Poèmes à la musique - À propos de La troisième main, de Michèle Finck
À propos de La troisième main, de Michèle Finck, éd. Arfuyen, 2015, 13€
La relation de la poésie avec les autres arts, est une affaire vive et forte. Et c'est bien là l'effet, vif et fort, de ce livre de Michèle Finck, que je voudrais souligner. Car à partir de ces textes, on est plongé dans la profonde essence de la musique, c'est-à-dire, l'agrandissement, ou plus précisément la dilatation du temps. Et la poésie est assez vaste pour accueillir ce monde augmenté.
Dans ses mains le violoniste porte le monde
Passé et présent. Mais d'où venue la troisième main,
L'invisible, main de la grâce, qui se pose sur les fronts ?
Elle porte l'espoir d'une arche future de lumière. Bach
A écrit pour cette troisième main. Menuhin le sait.
C'est ainsi qu'opère tout le recueil, jouant sur les modes mineur ou majeur des signes indiciels de la musique, dans une incessante lutte contre le silence. Je dis contre, alors qu'il faudrait dire avec. Car la musique qui fait ici l'enivrement du poème, n'existe que par la dilatation du silence. Faire silence, est-ce peut-être là l'énigme de la musique ? Car aux odes à la musique du livre de Michèle Finck, le langage poétique confine aussi au spirituel, quelque chose qui balance autour de l'absence et de l'ellipse.
Son à la limite du silence
Tient tête au néant.
Plaies acoustiques cicatrisent.
Silence à réveiller les morts.
Heurte la musique le néant heurte.
La musique a besoin du silence, comme la poésie qui parfois est pareille. La poésie est à la musique, lui appartient en quelque sorte. Écrire de la poésie, c'est construire une demeure, créer un espace, insuffler un manque, se rendre accessible à la violence du vide, à la profondeur déclamatoire du langage en soi, à l'intérieur de soi.

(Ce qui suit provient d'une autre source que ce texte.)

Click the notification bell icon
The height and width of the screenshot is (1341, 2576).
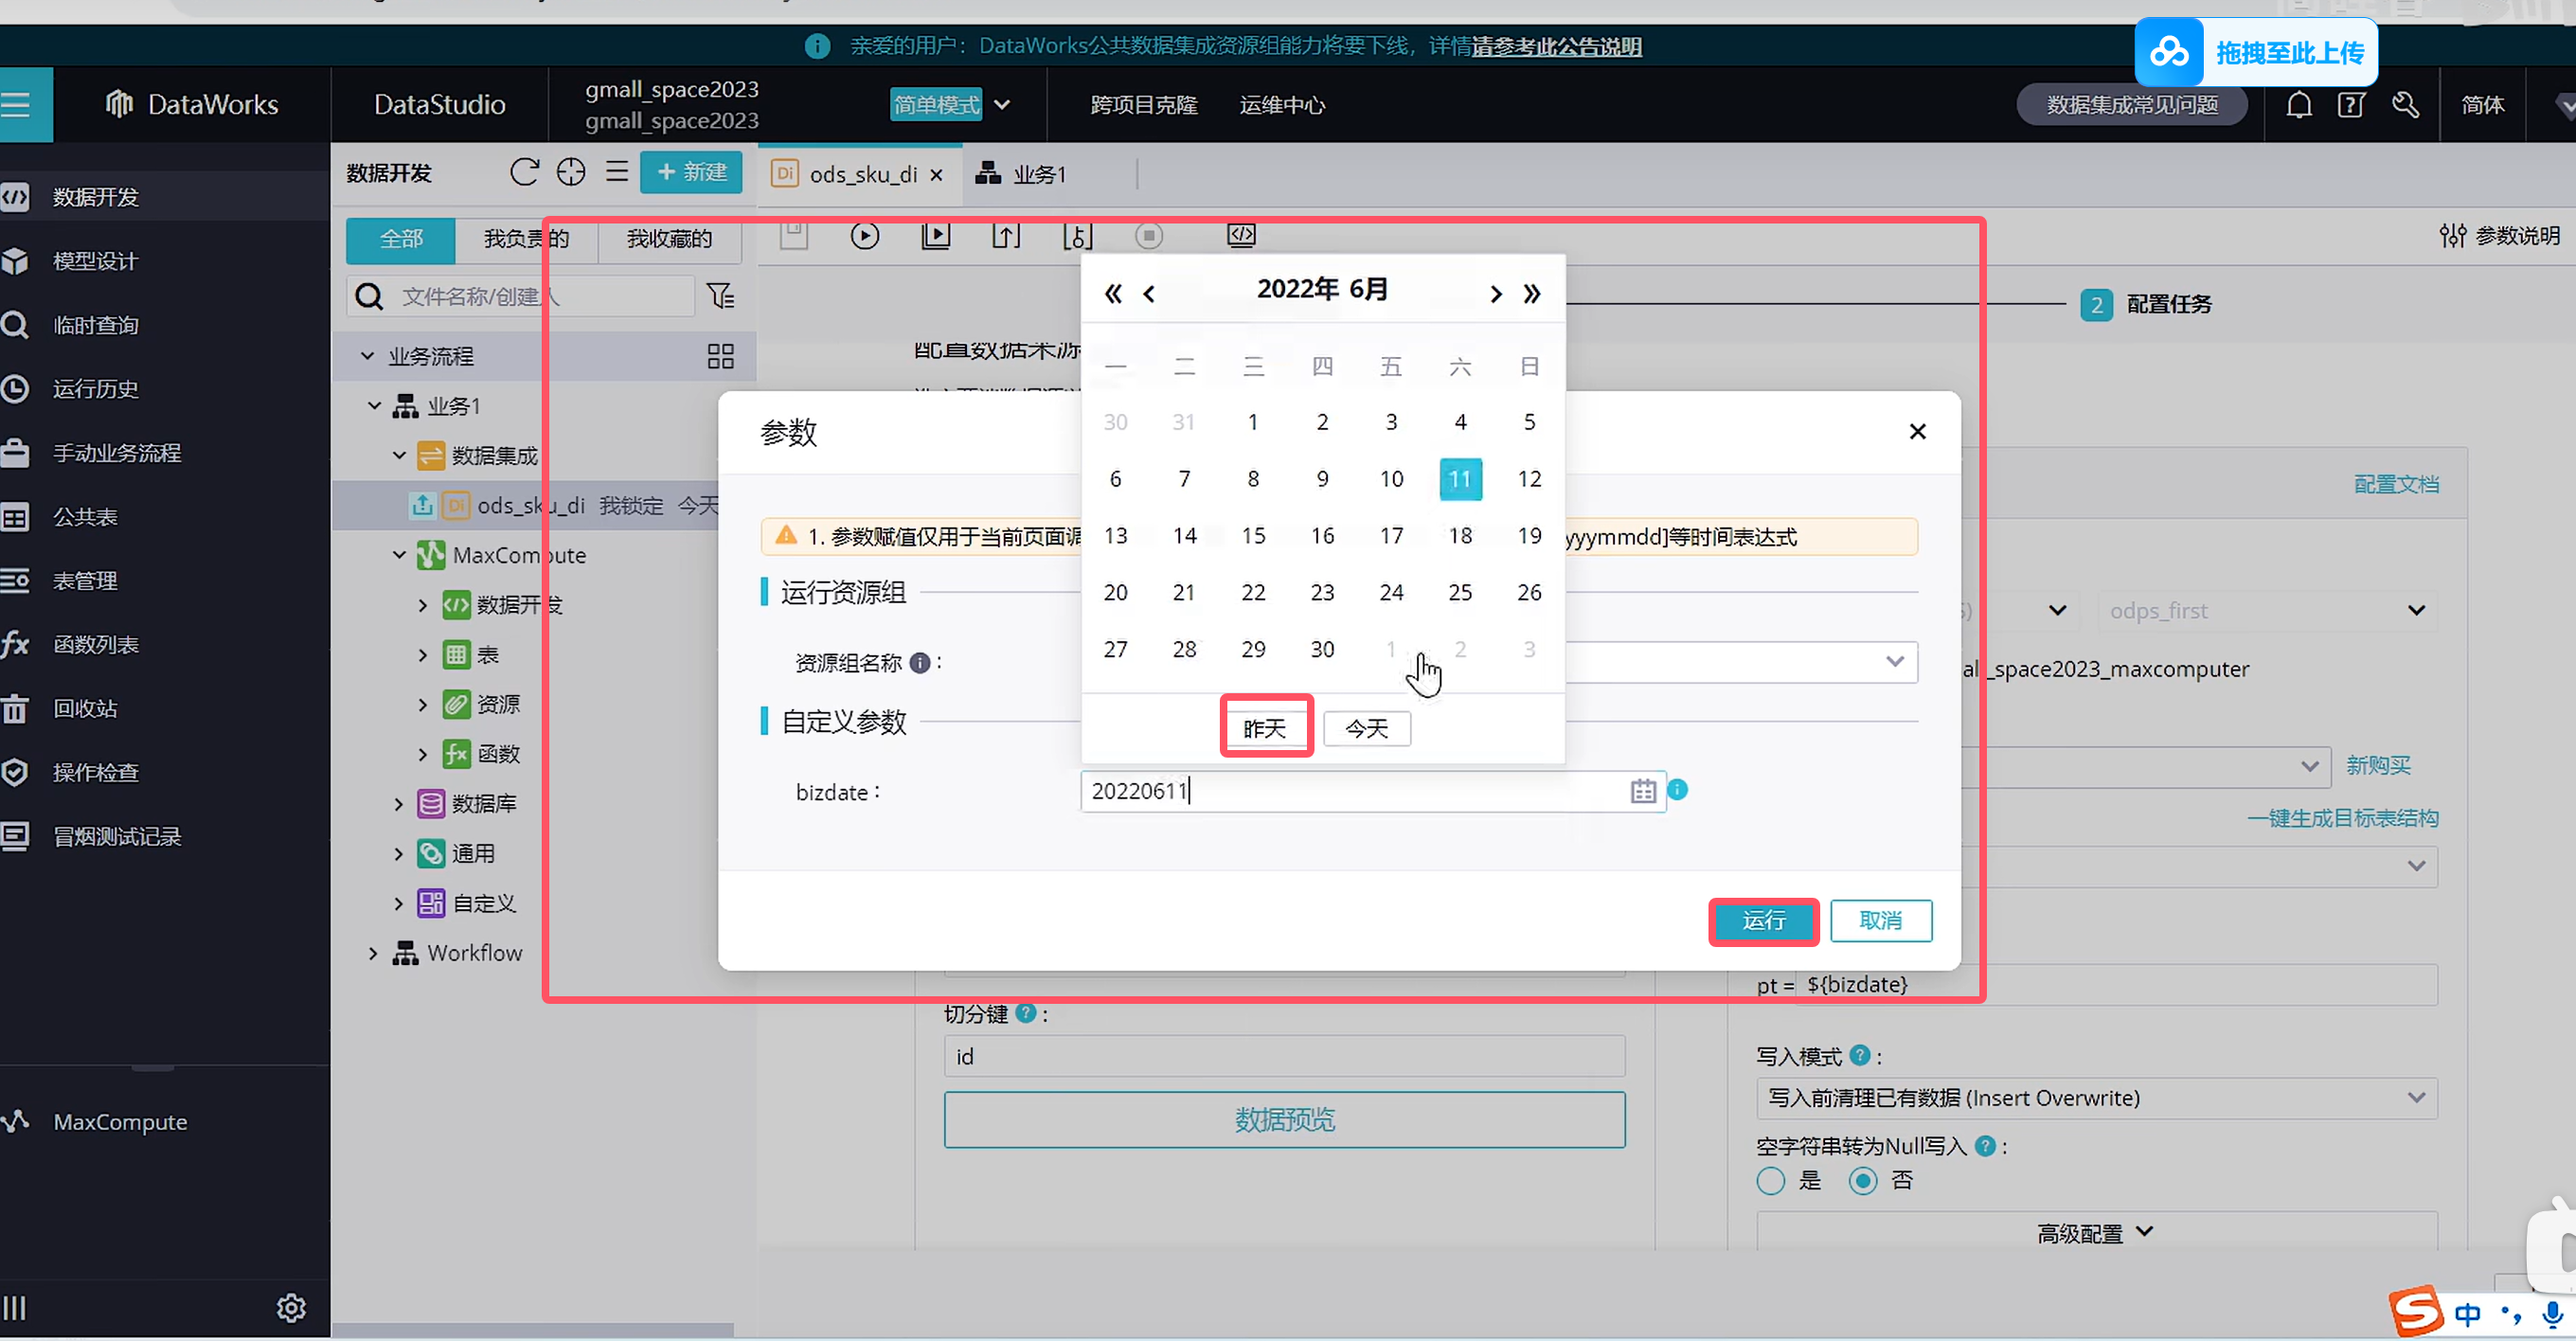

Peut-être est-ce le cas de l'écrivain, en manque de père, et ici particulièrement, à la disparition du père aimé ?
D'où vient la poésie de Michèle Finck ? Du milieu immatériel de la musique, de la résurrection incroyable du temps, d'une sorte de transsubstantiation du langage. Spiritualité / musique / poésie se reportent au poète / interprète / compositeur. Cette poésie est là, au croisement sacré de ces termes. La Troisième main, la main supérieure de la signification, parvient à rassembler en son sein, les hautes démarches de l'harmonie et l'ivresse de prononcer. Il faut bien avoir à l'esprit que l'auteur a écrit ces dizaines de poème "d'extase musicale" au milieu de la maladie et de la pénombre. En effet, à cause d'une opération de la cataracte, la poétesse a écrit ces poèmes non pas sur la musique mais à la musique.
Mais laissons les derniers mots à la poétesse, que je cite in extenso pour donner à voir la manière si particulière dont sont composés ces strophes :
Brahms : Un requiem allemand.
Herbert von Karajan. Philharmonie de Berlin.
"Selig sind, die da Leid tragen,
Denn sie sollen getröstet werden. "
Musique s'agenouille devant ceux que la souffrance
A rendu transparents. Cordes graves et choeur murmuré
Ouvrent leurs bras d'arbres en vol.
Musique : hantise du sacré.
Fait briller le givre translucide de la prière.
"Heureux les affligés
Car ils seront consolés" (Mathieu, 5,4).